2) Después del día de mierda que para mí representó el miércoles 4, vi y disfruté del capítulo de Montecristo, la primera sostenida intervención televisiva en tratar el tema del terrorismo (no hace falta aclarar “de Estado”, porque todo terrorismo siempre es de Estado: no hace falta aclarar la distinción entre el miedo y el terror).
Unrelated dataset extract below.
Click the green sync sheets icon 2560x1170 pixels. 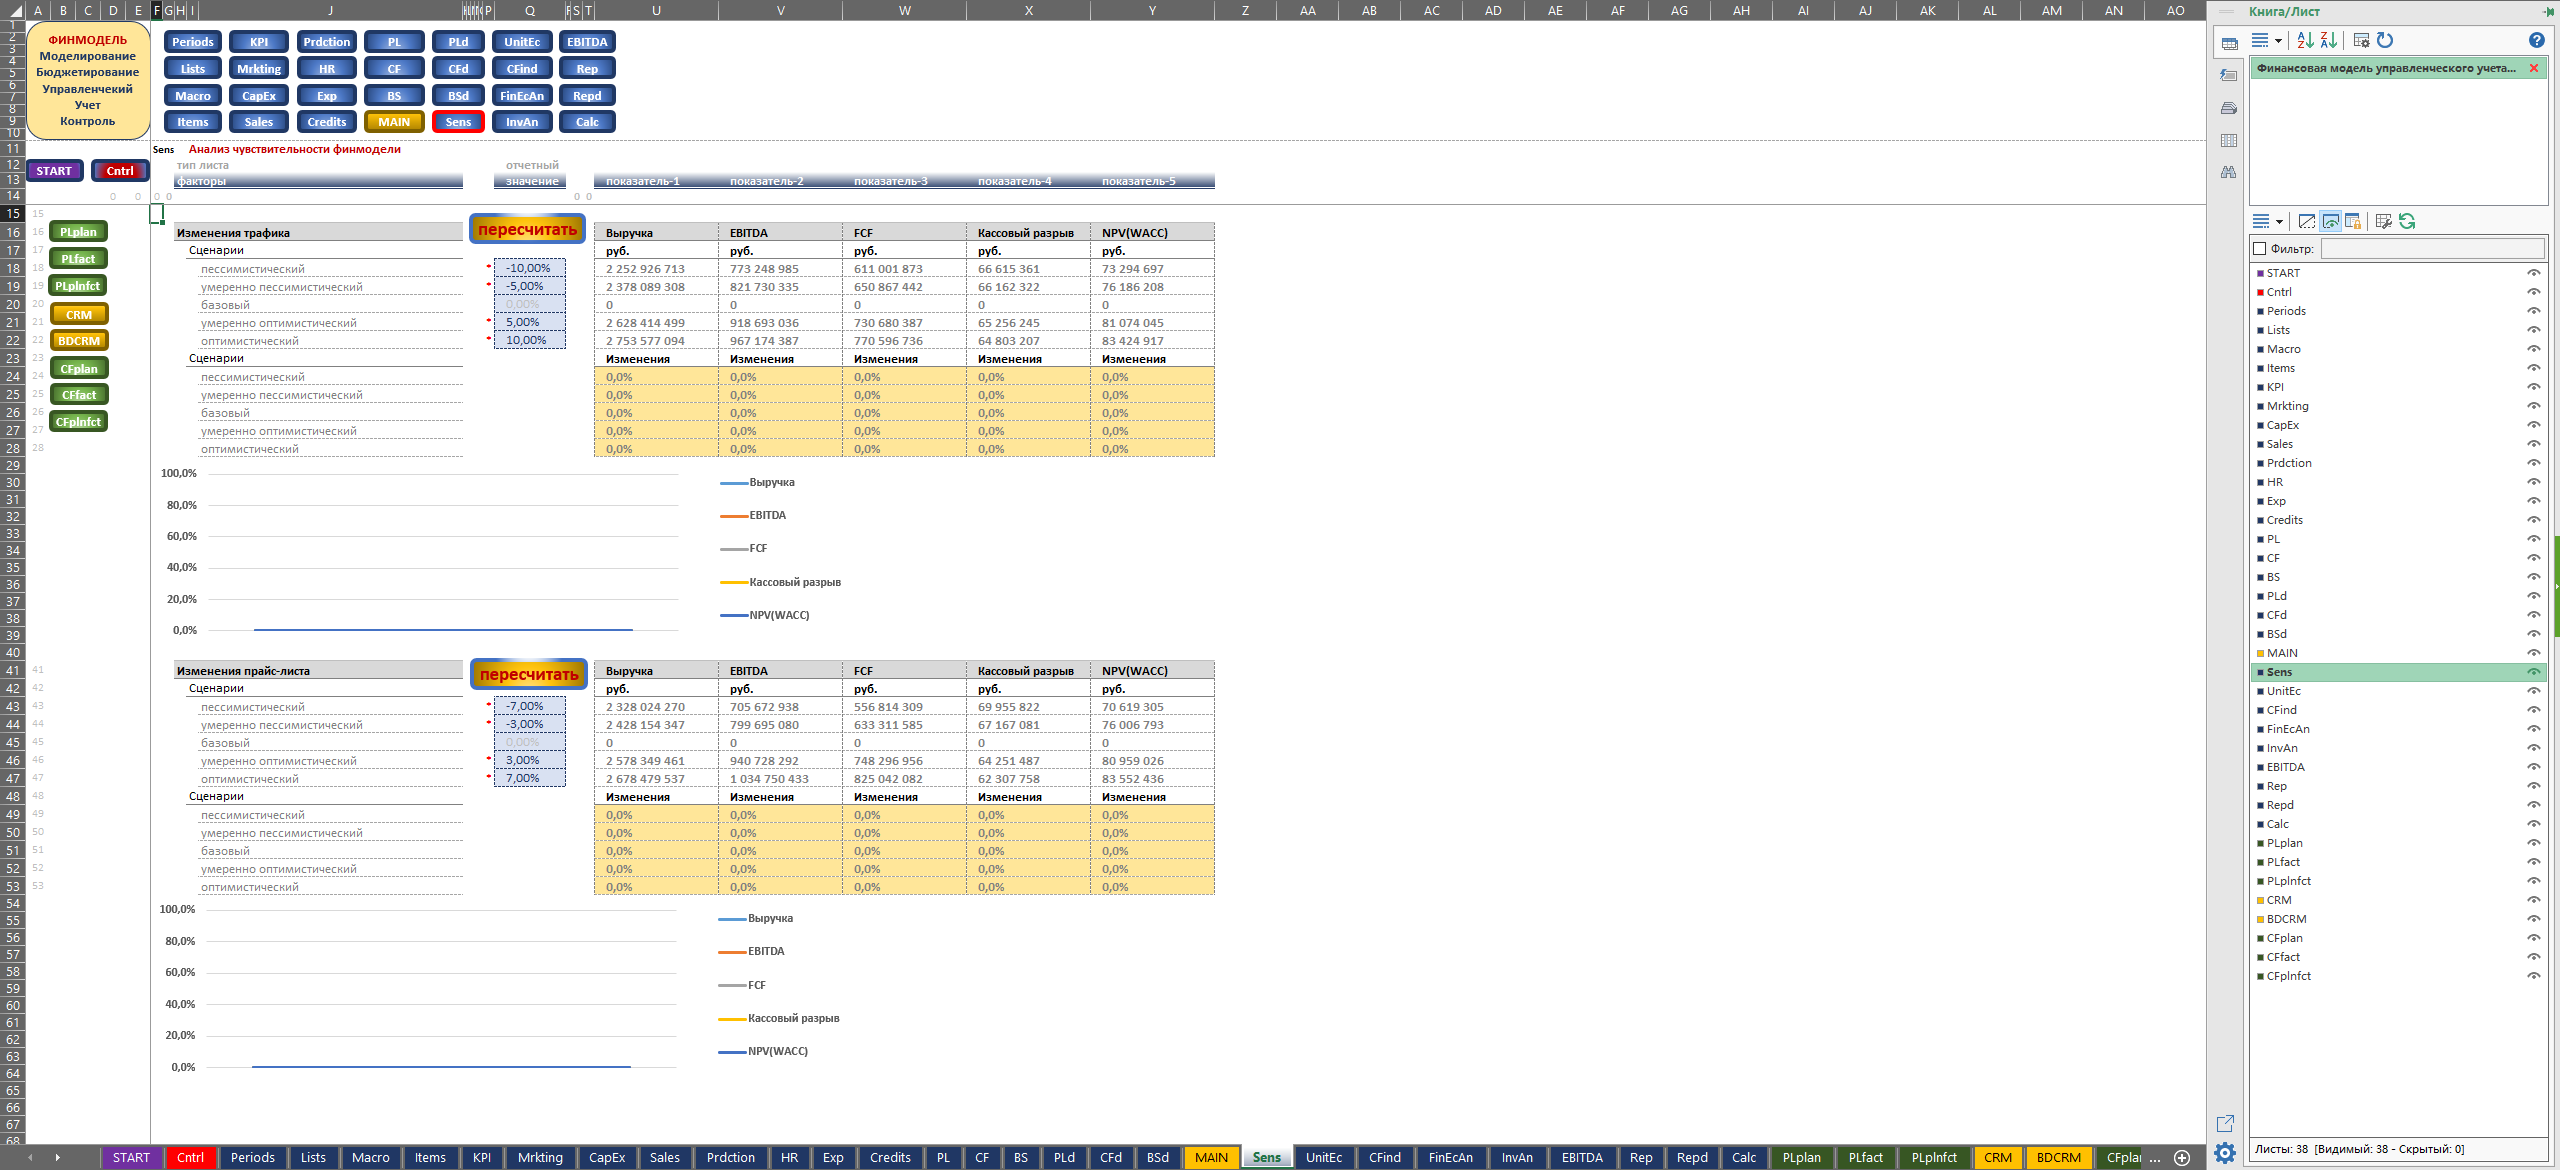click(x=2407, y=221)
Un gran capítulo, porque: a) reconoció ser una “novela K” (es decir, auspiciada por la Rosada), ya que al encadenamiento de pícaras coincidencias que se vienen dando entre la trama de la novela y la política gubernamental de derechos humanos, se le agregó la aparición –un día después de puesta en vigencia la ley que tiende a erradicar al fumador de la vida pública– de un desubicado abogado de pobres y ausentes que dice vencido sobre el cigarrillo: “Esta es mi condena”; b) me alentó la esperanza, aunque más no sea por unos minutos, de que los dinosaurios finalmente habrán de desaparecer. (Y porque María Onetto la rompe de lo bien actúa.)

(Otras dos razones posibles para pensar que tuve un día de mierda: a) que a la mañana el clima estaba bueno pero después se fue al carajo; b) que esperaba un día tranquilo en el laburo pero laburé hasta pasadas las ocho.)

04 octubre 2006

03 octubre 2006

¡Más Ricardito que nunca!

Pocas veces en la vida te muestran algo tan revelador como el Ricardito... Hay un antes y un después de haber saboreado esta tan particular golosina. Pero también pocas veces te decepciona algo tan noble como dicho tentempié. Sin miedo de las represalias de los tiranos que gobiernan este blog! al que suscribo, digo y fundamento: Me tuve que comer un Ricardito vacío, sí, sí, con muy poco contenido...
Pero mi indignación no viene de que hoy el fabricante (yo creo que sale de una fábrica al mejor estilo Willy Wonka, léase Wilson Wonka, por lo uruguayo, ¿vió?) se equivocó y llenó de menos mi postre, se origina en que inmediatamente pensé en los Ricarditos que vienen...
Los dejo con una cita: "Primero se llevaron el Terrabusi, no dije nada me quedaba el Suchard. Después se llevaron el Suchard, a mí no me importo, todavía había Melba. Más tardemente (diría Malala) se llevaron las Melba... Me callé... Están golpeado la puerta... ¿Vendrán por Ricardito?"